*Aim of the task*
When you copy the listing, reproduce each line as it appears and omit every image.
▼
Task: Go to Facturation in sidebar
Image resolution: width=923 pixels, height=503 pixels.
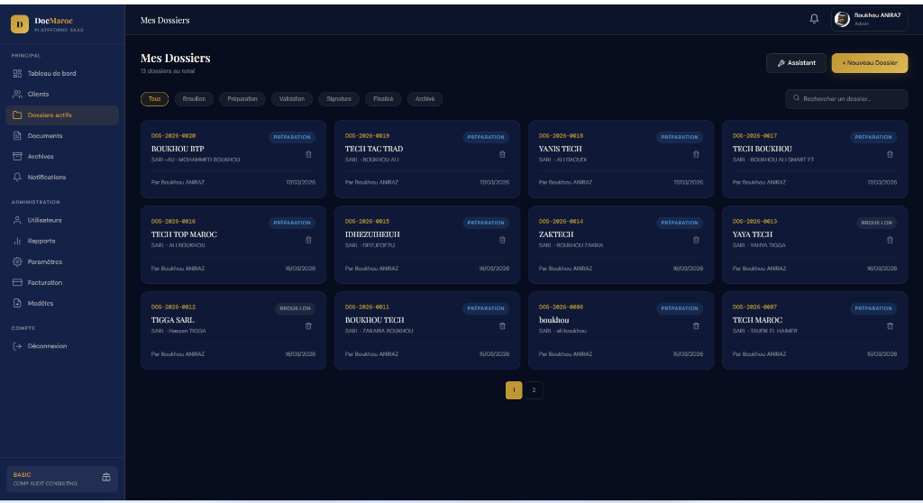Action: tap(45, 282)
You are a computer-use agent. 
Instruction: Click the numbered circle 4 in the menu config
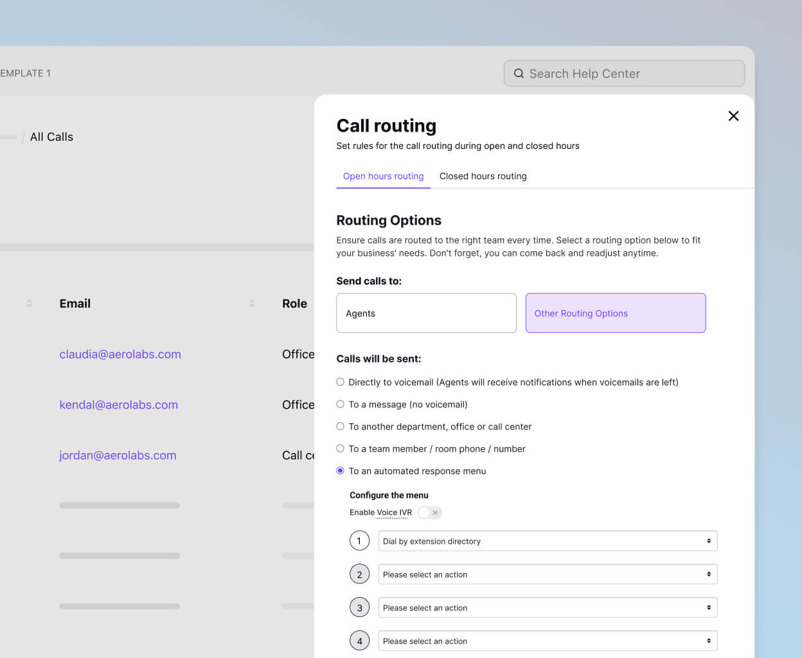pyautogui.click(x=359, y=641)
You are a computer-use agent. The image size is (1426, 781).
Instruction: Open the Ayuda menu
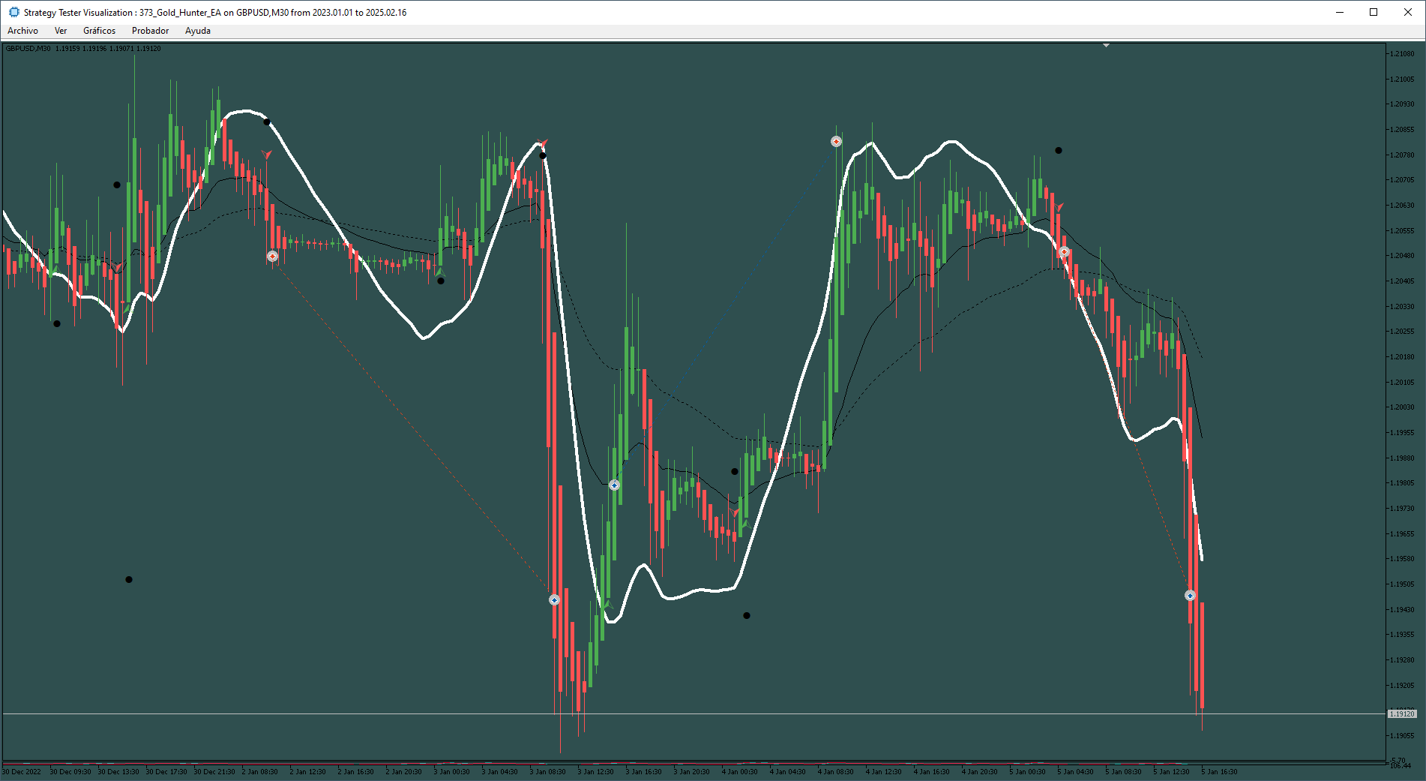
▲
*Your solution*
Task: Go to Facturation in sidebar
Image resolution: width=923 pixels, height=503 pixels.
Action: tap(45, 282)
You are a computer-use agent. 
Instruction: Click the numbered circle 4 in the menu config
pyautogui.click(x=359, y=641)
You are a computer-use agent. The image size is (1426, 781).
Instruction: Open the Ayuda menu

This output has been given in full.